── Supplied information
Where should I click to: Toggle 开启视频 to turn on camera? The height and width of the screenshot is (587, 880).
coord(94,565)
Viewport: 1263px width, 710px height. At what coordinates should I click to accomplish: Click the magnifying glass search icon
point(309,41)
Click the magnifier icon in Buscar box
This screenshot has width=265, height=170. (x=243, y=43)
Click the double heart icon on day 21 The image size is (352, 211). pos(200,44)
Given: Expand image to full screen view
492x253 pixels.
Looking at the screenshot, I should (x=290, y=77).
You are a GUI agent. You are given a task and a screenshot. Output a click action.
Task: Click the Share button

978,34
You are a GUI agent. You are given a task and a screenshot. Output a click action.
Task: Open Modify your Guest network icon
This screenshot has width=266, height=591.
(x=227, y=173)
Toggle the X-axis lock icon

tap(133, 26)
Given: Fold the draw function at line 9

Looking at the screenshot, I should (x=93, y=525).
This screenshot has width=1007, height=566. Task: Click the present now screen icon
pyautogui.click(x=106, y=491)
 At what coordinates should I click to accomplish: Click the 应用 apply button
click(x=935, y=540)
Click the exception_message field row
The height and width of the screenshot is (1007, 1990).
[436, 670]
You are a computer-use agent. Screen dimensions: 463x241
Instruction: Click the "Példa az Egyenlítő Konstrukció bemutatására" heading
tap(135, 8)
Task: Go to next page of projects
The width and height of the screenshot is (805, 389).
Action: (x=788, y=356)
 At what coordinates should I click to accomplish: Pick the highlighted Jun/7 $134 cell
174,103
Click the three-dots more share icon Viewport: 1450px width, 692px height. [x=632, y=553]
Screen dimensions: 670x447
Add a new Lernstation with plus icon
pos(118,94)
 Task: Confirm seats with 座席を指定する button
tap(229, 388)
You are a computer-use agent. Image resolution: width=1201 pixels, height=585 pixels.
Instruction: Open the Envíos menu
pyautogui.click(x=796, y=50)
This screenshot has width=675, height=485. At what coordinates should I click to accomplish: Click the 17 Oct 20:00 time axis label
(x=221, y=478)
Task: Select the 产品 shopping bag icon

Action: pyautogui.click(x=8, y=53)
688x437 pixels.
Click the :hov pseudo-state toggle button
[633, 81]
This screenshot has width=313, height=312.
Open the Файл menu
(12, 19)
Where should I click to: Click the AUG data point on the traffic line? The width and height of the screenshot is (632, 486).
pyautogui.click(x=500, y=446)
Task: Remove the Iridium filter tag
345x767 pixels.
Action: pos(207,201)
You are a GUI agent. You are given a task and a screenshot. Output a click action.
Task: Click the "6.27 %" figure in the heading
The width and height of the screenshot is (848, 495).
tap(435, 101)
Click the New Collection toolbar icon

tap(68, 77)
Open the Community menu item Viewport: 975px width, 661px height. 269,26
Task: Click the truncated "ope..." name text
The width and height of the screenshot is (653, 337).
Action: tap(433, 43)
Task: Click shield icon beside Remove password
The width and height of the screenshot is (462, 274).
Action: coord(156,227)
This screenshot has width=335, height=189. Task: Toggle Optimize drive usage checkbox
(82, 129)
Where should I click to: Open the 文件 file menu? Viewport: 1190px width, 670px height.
────
Rewrite every line of the material above as a numbered list, leaving out the blank lines.

### Task output
1. Where should I click to: Toggle 开启视频 to turn on camera? The height and width of the screenshot is (587, 880).
2. coord(94,565)
3. Viewport: 1263px width, 710px height. At what coordinates should I click to accomplish: Click the magnifying glass search icon
4. point(309,41)
5. Click the magnifier icon in Buscar box
6. This screenshot has width=265, height=170. (x=243, y=43)
7. Click the double heart icon on day 21 The image size is (352, 211). pos(200,44)
8. Given: Expand image to full screen view
9. 492x253 pixels.
10. Looking at the screenshot, I should (x=290, y=77).
11. You are a GUI agent. You are given a task and a screenshot. Output a click action.
12. Task: Click the Share button
13. 978,34
14. You are a GUI agent. You are given a task and a screenshot. Output a click action.
15. Task: Open Modify your Guest network icon
16. This screenshot has width=266, height=591.
17. (x=227, y=173)
18. Toggle the X-axis lock icon
19. tap(133, 26)
20. Given: Fold the draw function at line 9
21. Looking at the screenshot, I should (x=93, y=525).
22. This screenshot has width=1007, height=566. Task: Click the present now screen icon
23. pyautogui.click(x=106, y=491)
24.  At what coordinates should I click to accomplish: Click the 应用 apply button
25. click(x=935, y=540)
26. Click the exception_message field row
27. The height and width of the screenshot is (1007, 1990).
28. [436, 670]
29. You are a computer-use agent. Screen dimensions: 463x241
30. Instruction: Click the "Példa az Egyenlítő Konstrukció bemutatására" heading
31. tap(135, 8)
32. Task: Go to next page of projects
33. The width and height of the screenshot is (805, 389).
34. Action: (x=788, y=356)
35.  At what coordinates should I click to accomplish: Pick the highlighted Jun/7 $134 cell
36. 174,103
37. Click the three-dots more share icon Viewport: 1450px width, 692px height. [x=632, y=553]
38. Screen dimensions: 670x447
39. Add a new Lernstation with plus icon
40. pos(118,94)
41.  Task: Confirm seats with 座席を指定する button
42. tap(229, 388)
43. You are a computer-use agent. Image resolution: width=1201 pixels, height=585 pixels.
44. Instruction: Open the Envíos menu
45. pyautogui.click(x=796, y=50)
46. This screenshot has width=675, height=485. At what coordinates should I click to accomplish: Click the 17 Oct 20:00 time axis label
47. (x=221, y=478)
48. Task: Select the 产品 shopping bag icon
49. Action: pyautogui.click(x=8, y=53)
50. 688x437 pixels.
51. Click the :hov pseudo-state toggle button
52. [633, 81]
53. This screenshot has width=313, height=312.
54. Open the Файл menu
55. (12, 19)
56. Where should I click to: Click the AUG data point on the traffic line? The width and height of the screenshot is (632, 486).
57. pyautogui.click(x=500, y=446)
58. Task: Remove the Iridium filter tag
59. 345x767 pixels.
60. Action: pos(207,201)
61. You are a GUI agent. You are given a task and a screenshot. Output a click action.
62. Task: Click the "6.27 %" figure in the heading
63. The width and height of the screenshot is (848, 495).
64. tap(435, 101)
65. Click the New Collection toolbar icon
66. tap(68, 77)
67. Open the Community menu item Viewport: 975px width, 661px height. 269,26
68. Task: Click the truncated "ope..." name text
69. The width and height of the screenshot is (653, 337).
70. Action: tap(433, 43)
71. Task: Click shield icon beside Remove password
72. The width and height of the screenshot is (462, 274).
73. Action: coord(156,227)
74. This screenshot has width=335, height=189. Task: Toggle Optimize drive usage checkbox
75. (82, 129)
76. Where should I click to: Open the 文件 file menu? Viewport: 1190px width, 670px height.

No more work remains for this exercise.